Version: 8.4.x-dev » 8.5.x-dev

Drupal 8.4.0-alpha1 will be released the week of July 31, 2017, which means new developments and disruptive changes should now be targeted against the 8.5.x-dev branch. For more information see the Drupal 8 minor version schedule and the Allowed changes during the Drupal 8 release cycle.

andrewmacpherson’s picture

Status: Needs review » Closed (won't fix)
Issue tags: -Needs accessibility review

RE: #12

So by not setting autofocus, we force the user to navigate past information that is semantically not necessary, affords no interaction or navigation, in a scenario where the only way to get to the page is to deliberately seek out to perform the only interaction that the page supports.

This isn't a serious issue because:

  • There is no interactive content before the form itself. It can easily be reached by pressing TAB a couple of times.
  • There are headings on the page. Screen reader users can navigate to the form quite quickly using heading-based navigation.
  • There are landmark regions on the page, and the form is contained in the main region. Screen readers and other AT provide ways to quickly navigate by landmark region.
  • The amount of content before the first form element is rather short in any case, just a simple list of step names.

So we satisfy WCAG 2.0 SC 2.4.1 Bypass Blocks very well, and autofocus is not needed to address that. Meanwhile we must consider that autofocus would bypass important error messages.

I disagree with the notion that the sidebar content is "semantically not necessary". For any multi-step process it's important to be able to identify how far though the process you are. In this case, we have some visually-hidden text (providing hints equivalent to the visual styles): a heading ("installation steps") , as well as "done" and "active" for specific steps. This helps to address WCAG 2.0 SC 2.4.8 Location (at level AAA, which is going above our accessibility QA gate level).

Until a sufficient number of user agents provide a means of disabling autofocus (per the new advice in the HTML5.2 candidate recomendation), I'm disinclined to allow further instances of autofocus.

When browsers do provide a means of disabling autofocus, we can revisit this.

mgifford’s picture

@andrewmacpherson am I missing something? There's good support for autofocus in CanIUse.com http://caniuse.com/#search=autofocus

Could it be that the browsers are ahead of the spec?

andrewmacpherson’s picture

That caniuse chart is about browsers supporting autofocus behaviour - i.e. whether the attribute is enough to move the focus on page load.

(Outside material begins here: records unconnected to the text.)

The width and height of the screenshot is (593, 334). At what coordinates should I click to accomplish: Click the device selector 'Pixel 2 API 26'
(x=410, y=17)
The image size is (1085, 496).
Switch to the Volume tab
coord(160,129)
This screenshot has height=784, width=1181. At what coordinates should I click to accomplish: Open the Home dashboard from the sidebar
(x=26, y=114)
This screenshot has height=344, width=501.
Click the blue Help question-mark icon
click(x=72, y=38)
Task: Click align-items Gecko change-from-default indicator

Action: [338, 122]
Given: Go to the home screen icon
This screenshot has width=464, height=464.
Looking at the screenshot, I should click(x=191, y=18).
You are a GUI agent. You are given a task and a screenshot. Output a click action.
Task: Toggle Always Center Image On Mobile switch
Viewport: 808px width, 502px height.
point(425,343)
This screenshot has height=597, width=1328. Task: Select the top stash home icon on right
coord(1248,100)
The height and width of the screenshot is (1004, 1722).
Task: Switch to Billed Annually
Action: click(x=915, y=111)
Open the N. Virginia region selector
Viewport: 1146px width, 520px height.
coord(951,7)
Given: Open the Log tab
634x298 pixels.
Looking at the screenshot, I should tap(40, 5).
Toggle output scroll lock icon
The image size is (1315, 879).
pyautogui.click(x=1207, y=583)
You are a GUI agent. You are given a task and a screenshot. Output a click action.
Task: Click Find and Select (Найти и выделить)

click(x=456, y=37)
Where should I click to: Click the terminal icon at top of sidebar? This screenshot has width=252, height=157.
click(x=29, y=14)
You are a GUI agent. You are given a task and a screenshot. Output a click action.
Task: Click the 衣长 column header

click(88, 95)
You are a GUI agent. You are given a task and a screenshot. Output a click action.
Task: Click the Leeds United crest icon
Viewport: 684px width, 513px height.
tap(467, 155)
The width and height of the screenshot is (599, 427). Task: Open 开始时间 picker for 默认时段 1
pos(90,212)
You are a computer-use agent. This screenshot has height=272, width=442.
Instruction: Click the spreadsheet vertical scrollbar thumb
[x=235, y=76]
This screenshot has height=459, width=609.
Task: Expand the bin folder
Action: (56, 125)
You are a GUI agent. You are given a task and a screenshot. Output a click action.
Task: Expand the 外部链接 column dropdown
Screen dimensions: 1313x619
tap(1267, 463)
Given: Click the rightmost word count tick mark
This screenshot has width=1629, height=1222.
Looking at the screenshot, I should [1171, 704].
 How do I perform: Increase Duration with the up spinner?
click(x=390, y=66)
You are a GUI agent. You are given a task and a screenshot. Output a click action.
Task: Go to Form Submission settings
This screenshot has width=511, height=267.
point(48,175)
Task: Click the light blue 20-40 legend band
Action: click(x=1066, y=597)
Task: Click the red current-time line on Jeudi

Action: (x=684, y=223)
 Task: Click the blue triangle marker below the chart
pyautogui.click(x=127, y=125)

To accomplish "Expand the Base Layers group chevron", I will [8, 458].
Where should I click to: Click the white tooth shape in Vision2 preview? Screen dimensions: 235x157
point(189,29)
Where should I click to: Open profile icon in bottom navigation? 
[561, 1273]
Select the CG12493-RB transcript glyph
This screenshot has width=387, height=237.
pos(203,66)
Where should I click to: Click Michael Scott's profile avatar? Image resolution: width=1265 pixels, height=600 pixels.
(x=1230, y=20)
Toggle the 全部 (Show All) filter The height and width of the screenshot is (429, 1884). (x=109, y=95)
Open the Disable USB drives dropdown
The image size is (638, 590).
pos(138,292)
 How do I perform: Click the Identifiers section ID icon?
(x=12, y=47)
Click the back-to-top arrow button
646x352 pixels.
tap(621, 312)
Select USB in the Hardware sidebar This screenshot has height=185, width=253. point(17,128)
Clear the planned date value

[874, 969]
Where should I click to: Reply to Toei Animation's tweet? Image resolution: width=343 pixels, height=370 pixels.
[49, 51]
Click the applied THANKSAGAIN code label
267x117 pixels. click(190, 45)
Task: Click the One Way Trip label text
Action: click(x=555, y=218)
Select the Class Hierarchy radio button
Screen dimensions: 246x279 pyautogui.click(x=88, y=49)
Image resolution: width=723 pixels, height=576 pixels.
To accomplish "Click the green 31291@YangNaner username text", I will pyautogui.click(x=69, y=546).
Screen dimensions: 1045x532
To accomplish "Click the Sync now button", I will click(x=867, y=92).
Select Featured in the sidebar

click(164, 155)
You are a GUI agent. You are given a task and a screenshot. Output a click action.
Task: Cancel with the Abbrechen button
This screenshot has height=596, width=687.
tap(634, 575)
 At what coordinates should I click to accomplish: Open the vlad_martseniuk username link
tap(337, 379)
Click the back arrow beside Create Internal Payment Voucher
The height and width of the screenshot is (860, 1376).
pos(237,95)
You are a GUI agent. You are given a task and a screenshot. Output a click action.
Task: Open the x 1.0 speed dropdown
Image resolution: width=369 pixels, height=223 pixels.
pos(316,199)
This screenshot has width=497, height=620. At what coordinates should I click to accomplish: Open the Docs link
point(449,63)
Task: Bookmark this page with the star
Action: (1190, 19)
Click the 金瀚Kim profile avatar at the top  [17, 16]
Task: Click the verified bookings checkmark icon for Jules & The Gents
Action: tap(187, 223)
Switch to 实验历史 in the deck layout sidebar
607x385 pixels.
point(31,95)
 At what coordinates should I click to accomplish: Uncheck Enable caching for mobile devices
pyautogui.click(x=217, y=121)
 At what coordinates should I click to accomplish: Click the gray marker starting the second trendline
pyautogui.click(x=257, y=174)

What I'm waiting on is this awesome new section about autofocus in the HTML 5.2 candidate recommendation (emphasis mine):

Use of the autofocus attribute can reduce usability and accessibility for users. Users of assistive technology can be adversively affected, because its use overrides the default behaviour of assistive technology to display content at the top of a document in the viewport, or announce content from the start of the document. Users with cognitive disabilities can also be disorientated by unexpected focus movement upon page load.

User agents should provide a method for users to disable the autofocus attribute behaviour.

I recall seeing some upstream issues about this in one or two browsers ;-)

mgifford’s picture

I love that the W3C uses GitHub - here's a draft of 5.3's autofocus section:
https://w3c.github.io/html/single-page.html#element-attrdef-formelements...

Also useful is Mozila's docs on autofocus:
https://developer.mozilla.org/en-US/docs/Web/API/HTMLSelectElement/autof...

I couldn't find anything more specific though on either FF or Chrome in my search today.